CBS Sunday Morning found the article’s author driving Route 66 this past spring in a rented Volkswagen Jetta, not a vintage convertible, as the highway reaches 100 years old. The choice fits the road’s current reality: the romance is intact, but the Texas Panhandle still shows the damage left by bypasses and time.
The 2,400-mile route crosses eight states, including 178 miles in Texas, and its mythology has been built in layers. John Steinbeck called it the “Mother Road” in The Grapes of Wrath in 1939; Bobby Troup later wrote “Get Your Kicks On” Route 66 during the postwar years; and Jack Kerouac’s On the Road, published in 1957, widened the highway’s pull for a later generation.
Texola and South Grand Avenue
The drive starts in Texola, a place with about fifty or so residents just east of the Oklahoma border, and the small scale is part of the point. Texola was once informally known as Beerola when nearby Texas counties were dry, and its one-room jail predates Route 66. In Shamrock, a small, run-down 1930 Magnolia gas station on South Grand Avenue sits on the National Register of Historic Places, one more marker that the old road survives more as evidence than as infrastructure.

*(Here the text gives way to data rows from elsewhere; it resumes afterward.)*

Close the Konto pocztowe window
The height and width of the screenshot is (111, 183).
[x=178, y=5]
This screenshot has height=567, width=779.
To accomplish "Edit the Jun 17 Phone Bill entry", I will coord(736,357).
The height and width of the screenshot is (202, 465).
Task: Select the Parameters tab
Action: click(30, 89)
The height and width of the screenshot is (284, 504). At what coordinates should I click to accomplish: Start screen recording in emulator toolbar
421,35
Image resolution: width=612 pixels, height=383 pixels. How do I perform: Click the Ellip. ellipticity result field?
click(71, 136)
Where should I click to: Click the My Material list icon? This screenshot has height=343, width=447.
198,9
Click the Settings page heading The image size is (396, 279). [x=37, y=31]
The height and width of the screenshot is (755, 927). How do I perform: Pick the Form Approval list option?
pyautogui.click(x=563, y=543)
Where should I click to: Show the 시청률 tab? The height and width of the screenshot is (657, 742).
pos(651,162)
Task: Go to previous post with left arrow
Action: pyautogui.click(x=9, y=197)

The route still passes former filling stations, abandoned motor courts, highway hotels, roadside attractions, and the remains of roadside attractions in various states of disrepair. Tourists have covered the Texas state-line sign with stickers, which tells you the road still draws traffic, but not enough to erase the silence around the bypassed stretches.
John Steinbeck and the rebound
The contradiction is the story’s engine: Route 66 is celebrated as the Main Street of America and the Mother Road, yet the Texas Panhandle section is dotted with dilapidated relics and small towns bypassed by Interstate 40. Route 66 was removed from service as an officially designated highway in 1985, and the newer multilane system shifted long-distance traffic away from the older corridor.
Michael Wallis’s Route 66: The Mother Road helped spark a spiritual rebound in the 1990s, and Pixar Animation Studios’ Cars in 2006 drew on that revival. That history explains why the centennial matters now: the highway no longer functions as a single working artery, but it still operates as a cultural route, one that preserves the look of decline as much as the language of freedom.
Route 66’s 100th year leaves one practical question hanging over the road: what specific centennial events or preservation efforts, if any, are taking place along it this year? For readers headed into the Texas Panhandle, the answer on the ground is already visible in the relics, the bypassed towns, and the worn stations that remain standing.